Goal of the exercise
Count the lines in the records below that contain the string "bold", with case counting, and reply with only that number.

Entries supplied
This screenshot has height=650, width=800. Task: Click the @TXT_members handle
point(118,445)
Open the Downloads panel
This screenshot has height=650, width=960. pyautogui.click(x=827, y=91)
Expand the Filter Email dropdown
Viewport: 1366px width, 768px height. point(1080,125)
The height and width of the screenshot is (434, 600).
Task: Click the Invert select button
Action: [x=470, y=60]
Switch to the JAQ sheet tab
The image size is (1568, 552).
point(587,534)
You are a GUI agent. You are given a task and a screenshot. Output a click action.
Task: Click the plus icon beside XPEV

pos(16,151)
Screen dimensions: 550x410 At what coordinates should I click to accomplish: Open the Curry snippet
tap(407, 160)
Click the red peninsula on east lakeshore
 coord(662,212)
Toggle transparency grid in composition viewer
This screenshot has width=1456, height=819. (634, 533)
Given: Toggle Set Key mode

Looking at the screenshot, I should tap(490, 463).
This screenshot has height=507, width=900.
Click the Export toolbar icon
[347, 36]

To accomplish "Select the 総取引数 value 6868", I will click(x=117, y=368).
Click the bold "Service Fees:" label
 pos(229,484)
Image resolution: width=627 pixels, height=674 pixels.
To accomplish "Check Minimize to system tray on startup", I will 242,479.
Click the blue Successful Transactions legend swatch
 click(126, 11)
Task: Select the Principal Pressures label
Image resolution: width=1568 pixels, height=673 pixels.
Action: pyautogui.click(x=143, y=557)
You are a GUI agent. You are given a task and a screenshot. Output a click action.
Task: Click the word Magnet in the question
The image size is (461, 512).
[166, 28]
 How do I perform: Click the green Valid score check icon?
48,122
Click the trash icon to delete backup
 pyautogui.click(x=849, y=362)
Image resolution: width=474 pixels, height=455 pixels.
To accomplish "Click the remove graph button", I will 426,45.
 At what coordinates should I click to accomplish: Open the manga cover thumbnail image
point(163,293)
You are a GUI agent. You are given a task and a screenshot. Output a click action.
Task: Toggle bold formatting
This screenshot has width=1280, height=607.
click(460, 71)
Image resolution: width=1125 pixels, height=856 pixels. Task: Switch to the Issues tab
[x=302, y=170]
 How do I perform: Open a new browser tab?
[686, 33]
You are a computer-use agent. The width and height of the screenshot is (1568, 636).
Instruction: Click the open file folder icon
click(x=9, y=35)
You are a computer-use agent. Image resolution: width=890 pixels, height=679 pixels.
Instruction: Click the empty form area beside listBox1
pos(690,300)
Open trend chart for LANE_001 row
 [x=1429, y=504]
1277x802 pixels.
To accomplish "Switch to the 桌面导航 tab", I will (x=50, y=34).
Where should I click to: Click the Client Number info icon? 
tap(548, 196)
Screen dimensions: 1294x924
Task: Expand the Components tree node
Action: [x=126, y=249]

Reply to the task
2